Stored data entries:
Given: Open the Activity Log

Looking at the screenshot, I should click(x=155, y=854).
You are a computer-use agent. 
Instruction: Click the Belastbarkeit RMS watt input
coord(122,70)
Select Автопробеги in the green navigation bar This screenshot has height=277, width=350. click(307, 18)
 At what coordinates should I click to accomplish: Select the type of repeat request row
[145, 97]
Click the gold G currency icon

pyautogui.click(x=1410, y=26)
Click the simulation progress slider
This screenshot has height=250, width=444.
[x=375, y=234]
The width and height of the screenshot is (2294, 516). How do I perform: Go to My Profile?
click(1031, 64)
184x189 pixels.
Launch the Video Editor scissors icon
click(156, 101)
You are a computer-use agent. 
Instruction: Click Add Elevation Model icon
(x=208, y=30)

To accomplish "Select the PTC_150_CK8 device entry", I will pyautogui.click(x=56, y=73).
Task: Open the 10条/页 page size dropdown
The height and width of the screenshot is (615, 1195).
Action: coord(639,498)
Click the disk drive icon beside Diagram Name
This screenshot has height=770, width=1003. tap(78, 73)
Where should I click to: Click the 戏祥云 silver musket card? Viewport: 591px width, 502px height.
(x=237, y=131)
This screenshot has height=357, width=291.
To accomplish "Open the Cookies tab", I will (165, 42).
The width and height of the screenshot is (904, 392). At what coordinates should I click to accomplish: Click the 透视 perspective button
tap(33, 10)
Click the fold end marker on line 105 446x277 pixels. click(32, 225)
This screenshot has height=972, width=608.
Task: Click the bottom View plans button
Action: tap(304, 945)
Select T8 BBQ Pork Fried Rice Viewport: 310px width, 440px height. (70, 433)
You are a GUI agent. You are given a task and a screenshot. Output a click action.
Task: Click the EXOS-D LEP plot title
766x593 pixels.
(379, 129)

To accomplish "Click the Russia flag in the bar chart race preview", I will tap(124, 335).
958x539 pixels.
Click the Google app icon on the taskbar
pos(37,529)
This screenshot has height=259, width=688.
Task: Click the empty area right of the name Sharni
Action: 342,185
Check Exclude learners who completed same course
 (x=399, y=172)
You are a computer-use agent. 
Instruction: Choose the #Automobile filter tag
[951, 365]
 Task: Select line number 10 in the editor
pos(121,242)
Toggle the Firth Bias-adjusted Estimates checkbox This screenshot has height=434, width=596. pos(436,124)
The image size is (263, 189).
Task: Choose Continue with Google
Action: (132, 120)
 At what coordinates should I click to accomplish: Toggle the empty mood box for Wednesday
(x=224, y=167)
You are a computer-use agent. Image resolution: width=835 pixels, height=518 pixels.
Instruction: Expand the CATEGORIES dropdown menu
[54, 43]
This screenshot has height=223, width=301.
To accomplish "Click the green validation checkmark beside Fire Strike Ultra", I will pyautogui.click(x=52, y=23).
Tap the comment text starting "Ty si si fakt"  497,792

Task brief: Lay out as a numbered list the records starting with the line containing "Check Exclude learners" and going on through the line containing "pos(121,242)", leaving out blank lines.

Right answer:
1. Check Exclude learners who completed same course
2.  (x=399, y=172)
3. You are a computer-use agent. 
4. Instruction: Choose the #Automobile filter tag
5. [951, 365]
6.  Task: Select line number 10 in the editor
7. pos(121,242)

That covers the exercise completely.